● **MATERIAL PROVIDED**
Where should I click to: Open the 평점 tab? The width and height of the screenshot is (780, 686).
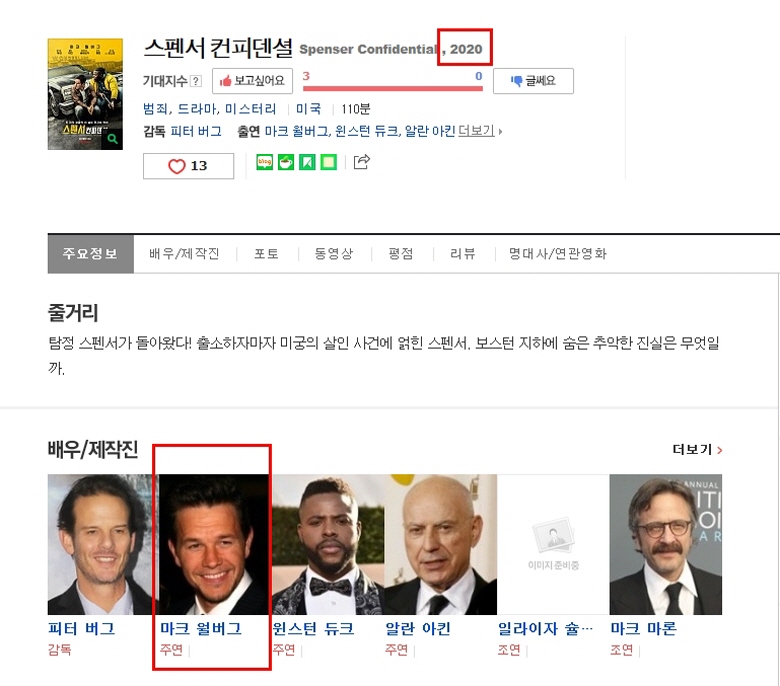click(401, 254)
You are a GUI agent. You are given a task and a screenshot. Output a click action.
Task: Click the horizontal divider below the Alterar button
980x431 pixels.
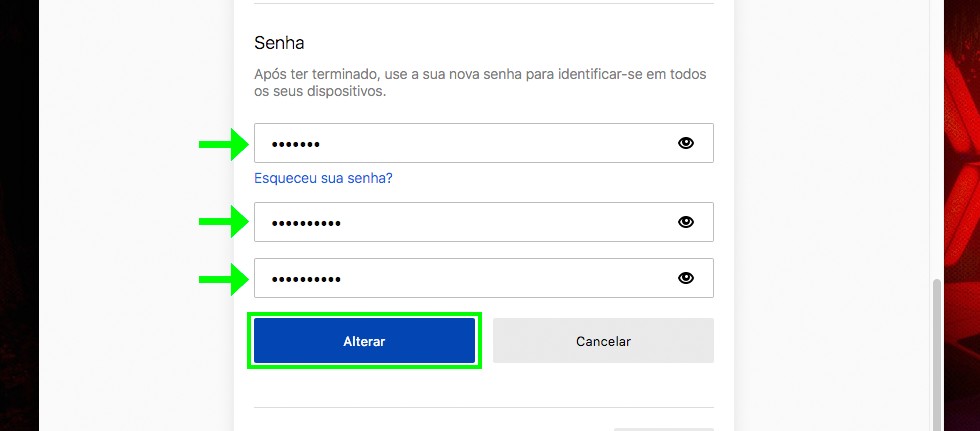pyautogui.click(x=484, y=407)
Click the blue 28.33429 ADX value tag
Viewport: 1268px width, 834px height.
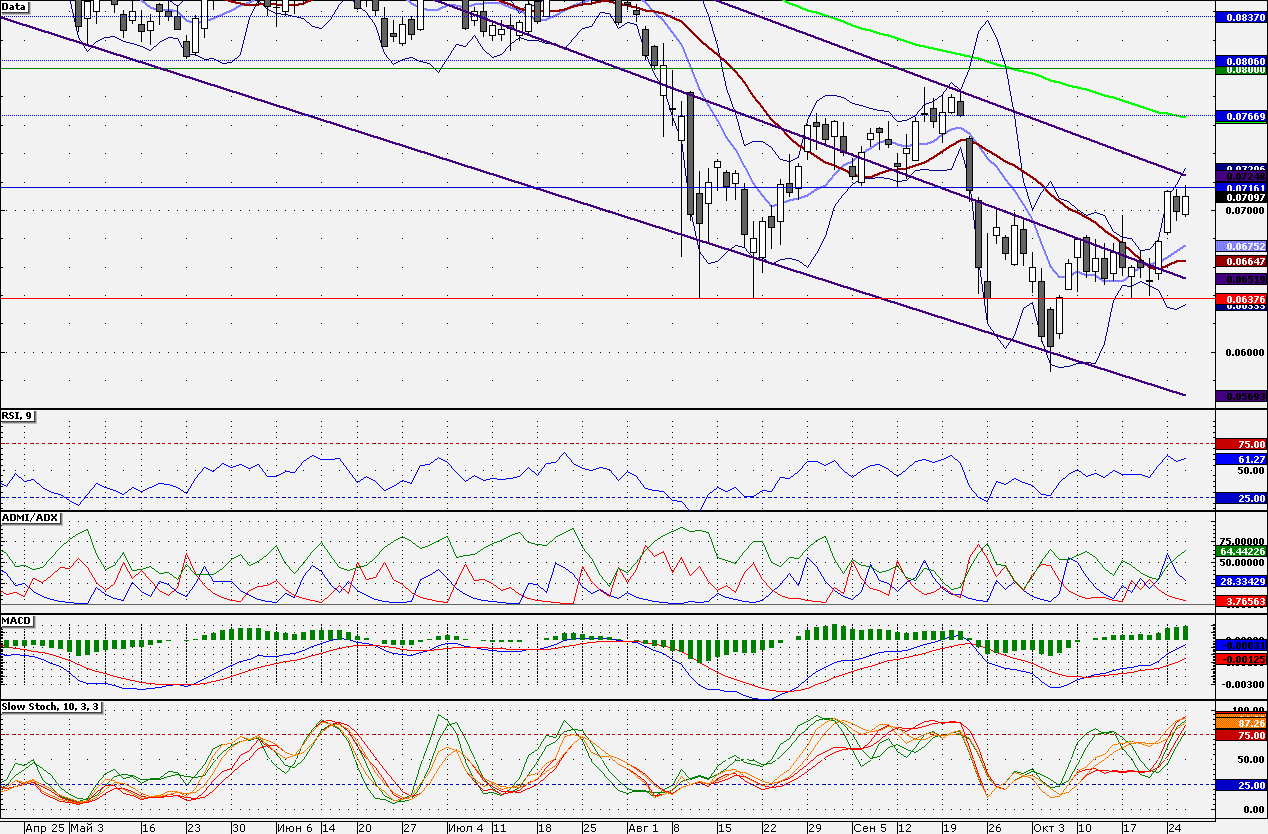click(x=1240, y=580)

● **THE PROBLEM**
Give every line of the records above again, exactly, and omit the pictures.

● **RESULT OF THIS TASK**
Where should I click to: Open the 평점 tab? The width and height of the screenshot is (780, 686).
click(401, 254)
You are a GUI agent. You are given a task and a screenshot. Output a click action.
Task: Click the horizontal divider below the Alterar button
980x431 pixels.
pyautogui.click(x=484, y=407)
Click the blue 28.33429 ADX value tag
Viewport: 1268px width, 834px height.
click(x=1240, y=580)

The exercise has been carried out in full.